# [ASSIGNED TASK]
Restate all of the entries verbatim.

# [Pixel coordinate grounding data]
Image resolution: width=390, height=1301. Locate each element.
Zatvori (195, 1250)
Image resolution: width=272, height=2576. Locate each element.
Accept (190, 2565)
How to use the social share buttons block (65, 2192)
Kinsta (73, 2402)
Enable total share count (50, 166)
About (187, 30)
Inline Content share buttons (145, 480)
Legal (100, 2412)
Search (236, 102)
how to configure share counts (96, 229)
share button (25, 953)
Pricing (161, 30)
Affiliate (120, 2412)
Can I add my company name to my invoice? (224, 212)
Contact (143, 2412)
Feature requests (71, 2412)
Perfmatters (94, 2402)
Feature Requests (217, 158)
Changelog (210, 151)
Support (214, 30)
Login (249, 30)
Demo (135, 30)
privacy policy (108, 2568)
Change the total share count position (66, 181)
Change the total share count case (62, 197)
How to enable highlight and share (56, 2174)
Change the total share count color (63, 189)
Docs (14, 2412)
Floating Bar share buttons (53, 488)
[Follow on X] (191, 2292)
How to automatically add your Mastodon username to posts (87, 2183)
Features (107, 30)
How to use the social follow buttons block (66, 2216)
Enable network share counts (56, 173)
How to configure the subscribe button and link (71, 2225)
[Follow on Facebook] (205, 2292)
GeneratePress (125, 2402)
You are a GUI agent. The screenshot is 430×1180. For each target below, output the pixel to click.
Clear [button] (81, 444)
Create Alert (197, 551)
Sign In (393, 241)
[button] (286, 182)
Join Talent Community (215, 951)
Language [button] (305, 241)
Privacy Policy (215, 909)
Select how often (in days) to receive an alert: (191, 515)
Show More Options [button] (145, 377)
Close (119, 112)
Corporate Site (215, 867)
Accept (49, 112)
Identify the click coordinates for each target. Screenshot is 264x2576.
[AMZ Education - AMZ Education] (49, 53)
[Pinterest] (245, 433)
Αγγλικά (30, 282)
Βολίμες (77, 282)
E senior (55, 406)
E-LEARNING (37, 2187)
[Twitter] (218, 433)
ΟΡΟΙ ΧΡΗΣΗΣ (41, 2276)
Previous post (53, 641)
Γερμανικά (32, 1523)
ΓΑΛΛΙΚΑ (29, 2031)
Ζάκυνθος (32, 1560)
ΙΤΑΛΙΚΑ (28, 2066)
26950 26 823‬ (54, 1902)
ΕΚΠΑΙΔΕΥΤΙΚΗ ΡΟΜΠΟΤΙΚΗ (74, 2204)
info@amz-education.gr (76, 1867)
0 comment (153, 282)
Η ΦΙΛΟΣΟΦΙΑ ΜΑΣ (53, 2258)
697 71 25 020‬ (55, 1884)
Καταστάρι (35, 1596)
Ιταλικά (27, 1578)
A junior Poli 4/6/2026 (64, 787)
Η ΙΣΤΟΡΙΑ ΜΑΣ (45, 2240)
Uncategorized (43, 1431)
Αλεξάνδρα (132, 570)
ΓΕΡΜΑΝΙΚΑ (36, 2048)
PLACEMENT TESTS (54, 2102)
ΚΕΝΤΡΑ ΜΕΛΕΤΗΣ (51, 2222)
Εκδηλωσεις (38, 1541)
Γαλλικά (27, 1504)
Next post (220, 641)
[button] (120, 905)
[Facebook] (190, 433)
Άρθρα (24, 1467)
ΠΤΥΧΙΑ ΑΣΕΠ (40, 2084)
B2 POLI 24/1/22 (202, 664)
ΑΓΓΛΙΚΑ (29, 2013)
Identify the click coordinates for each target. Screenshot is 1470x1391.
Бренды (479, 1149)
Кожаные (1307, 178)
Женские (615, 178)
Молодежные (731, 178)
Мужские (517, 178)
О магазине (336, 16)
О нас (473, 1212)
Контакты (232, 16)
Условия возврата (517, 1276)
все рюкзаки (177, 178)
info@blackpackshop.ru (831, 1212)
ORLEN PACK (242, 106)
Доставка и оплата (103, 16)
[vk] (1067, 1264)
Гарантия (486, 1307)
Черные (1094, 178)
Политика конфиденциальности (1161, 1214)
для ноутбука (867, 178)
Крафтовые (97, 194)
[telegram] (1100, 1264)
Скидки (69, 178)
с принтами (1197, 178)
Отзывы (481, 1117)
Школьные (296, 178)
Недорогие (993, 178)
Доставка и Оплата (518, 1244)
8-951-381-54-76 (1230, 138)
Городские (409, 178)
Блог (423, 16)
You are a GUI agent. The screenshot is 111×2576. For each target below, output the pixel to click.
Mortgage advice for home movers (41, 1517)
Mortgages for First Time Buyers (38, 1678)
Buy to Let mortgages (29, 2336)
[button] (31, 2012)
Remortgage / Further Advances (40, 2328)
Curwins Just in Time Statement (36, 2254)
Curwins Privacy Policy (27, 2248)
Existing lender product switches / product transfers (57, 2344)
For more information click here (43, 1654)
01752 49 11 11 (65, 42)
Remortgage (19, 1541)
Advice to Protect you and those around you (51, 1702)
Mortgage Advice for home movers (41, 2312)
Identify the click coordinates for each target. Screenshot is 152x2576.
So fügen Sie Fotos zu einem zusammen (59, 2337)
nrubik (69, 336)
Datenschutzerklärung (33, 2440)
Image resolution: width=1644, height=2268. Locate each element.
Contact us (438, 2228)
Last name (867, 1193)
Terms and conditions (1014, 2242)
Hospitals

# [SOLUTION FOR THIS PROBLEM]
Image resolution: width=390, height=1301. Locate each element.
Zatvori (195, 1250)
Image resolution: width=272, height=2576. Locate each element.
Accept (190, 2565)
How to use the social share buttons block (65, 2192)
Kinsta (73, 2402)
Enable total share count (50, 166)
About (187, 30)
Inline Content share buttons (145, 480)
Legal (100, 2412)
Search (236, 102)
how to configure share counts (96, 229)
share button (25, 953)
Pricing (161, 30)
Affiliate (120, 2412)
Can I add my company name to my invoice? (224, 212)
Contact (143, 2412)
Feature requests (71, 2412)
Perfmatters (94, 2402)
Feature Requests (217, 158)
Changelog (210, 151)
Support (214, 30)
Login (249, 30)
Demo (135, 30)
privacy policy (108, 2568)
Change the total share count position (66, 181)
Change the total share count case (62, 197)
How to enable highlight and share (56, 2174)
Change the total share count color (63, 189)
Docs (14, 2412)
Floating Bar share buttons (53, 488)
[Follow on X] (191, 2292)
How to automatically add your Mastodon username to posts (87, 2183)
Features (107, 30)
How to use the social follow buttons block (66, 2216)
Enable network share counts (56, 173)
How to configure the subscribe button and link (71, 2225)
[Follow on Facebook] (205, 2292)
GeneratePress (125, 2402)
You are a GUI agent. The screenshot is 430×1180. For each target below, output the pixel to click.
Clear [button] (81, 444)
Create Alert (197, 551)
Sign In (393, 241)
[button] (286, 182)
Join Talent Community (215, 951)
Language [button] (305, 241)
Privacy Policy (215, 909)
Select how often (in days) to receive an alert: (191, 515)
Show More Options [button] (145, 377)
Close (119, 112)
Corporate Site (215, 867)
Accept (49, 112)
Identify the click coordinates for each target. Screenshot is 264x2576.
[AMZ Education - AMZ Education] (49, 53)
[Pinterest] (245, 433)
Αγγλικά (30, 282)
Βολίμες (77, 282)
E senior (55, 406)
E-LEARNING (37, 2187)
[Twitter] (218, 433)
ΟΡΟΙ ΧΡΗΣΗΣ (41, 2276)
Previous post (53, 641)
Γερμανικά (32, 1523)
ΓΑΛΛΙΚΑ (29, 2031)
Ζάκυνθος (32, 1560)
ΙΤΑΛΙΚΑ (28, 2066)
26950 26 823‬ (54, 1902)
ΕΚΠΑΙΔΕΥΤΙΚΗ ΡΟΜΠΟΤΙΚΗ (74, 2204)
info@amz-education.gr (76, 1867)
0 comment (153, 282)
Η ΦΙΛΟΣΟΦΙΑ ΜΑΣ (53, 2258)
697 71 25 020‬ (55, 1884)
Καταστάρι (35, 1596)
Ιταλικά (27, 1578)
A junior Poli 4/6/2026 (64, 787)
Η ΙΣΤΟΡΙΑ ΜΑΣ (45, 2240)
Uncategorized (43, 1431)
Αλεξάνδρα (132, 570)
ΓΕΡΜΑΝΙΚΑ (36, 2048)
PLACEMENT TESTS (54, 2102)
ΚΕΝΤΡΑ ΜΕΛΕΤΗΣ (51, 2222)
Εκδηλωσεις (38, 1541)
Γαλλικά (27, 1504)
Next post (220, 641)
[button] (120, 905)
[Facebook] (190, 433)
Άρθρα (24, 1467)
ΠΤΥΧΙΑ ΑΣΕΠ (40, 2084)
B2 POLI 24/1/22 (202, 664)
ΑΓΓΛΙΚΑ (29, 2013)
Identify the click coordinates for each target. Screenshot is 1470x1391.
Бренды (479, 1149)
Кожаные (1307, 178)
Женские (615, 178)
Молодежные (731, 178)
Мужские (517, 178)
О магазине (336, 16)
О нас (473, 1212)
Контакты (232, 16)
Условия возврата (517, 1276)
все рюкзаки (177, 178)
info@blackpackshop.ru (831, 1212)
ORLEN PACK (242, 106)
Доставка и оплата (103, 16)
[vk] (1067, 1264)
Гарантия (486, 1307)
Черные (1094, 178)
Политика конфиденциальности (1161, 1214)
для ноутбука (867, 178)
Крафтовые (97, 194)
[telegram] (1100, 1264)
Скидки (69, 178)
с принтами (1197, 178)
Отзывы (481, 1117)
Школьные (296, 178)
Недорогие (993, 178)
Доставка и Оплата (518, 1244)
8-951-381-54-76 (1230, 138)
Городские (409, 178)
Блог (423, 16)
You are a GUI agent. The screenshot is 111×2576. For each target below, output the pixel to click.
Mortgage advice for home movers (41, 1517)
Mortgages for First Time Buyers (38, 1678)
Buy to Let mortgages (29, 2336)
[button] (31, 2012)
Remortgage / Further Advances (40, 2328)
Curwins Just in Time Statement (36, 2254)
Curwins Privacy Policy (27, 2248)
Existing lender product switches / product transfers (57, 2344)
For more information click here (43, 1654)
01752 49 11 11 (65, 42)
Remortgage (19, 1541)
Advice to Protect you and those around you (51, 1702)
Mortgage Advice for home movers (41, 2312)
Identify the click coordinates for each target. Screenshot is 152x2576.
So fügen Sie Fotos zu einem zusammen (59, 2337)
nrubik (69, 336)
Datenschutzerklärung (33, 2440)
Image resolution: width=1644, height=2268. Locate each element.
Contact us (438, 2228)
Last name (867, 1193)
Terms and conditions (1014, 2242)
Hospitals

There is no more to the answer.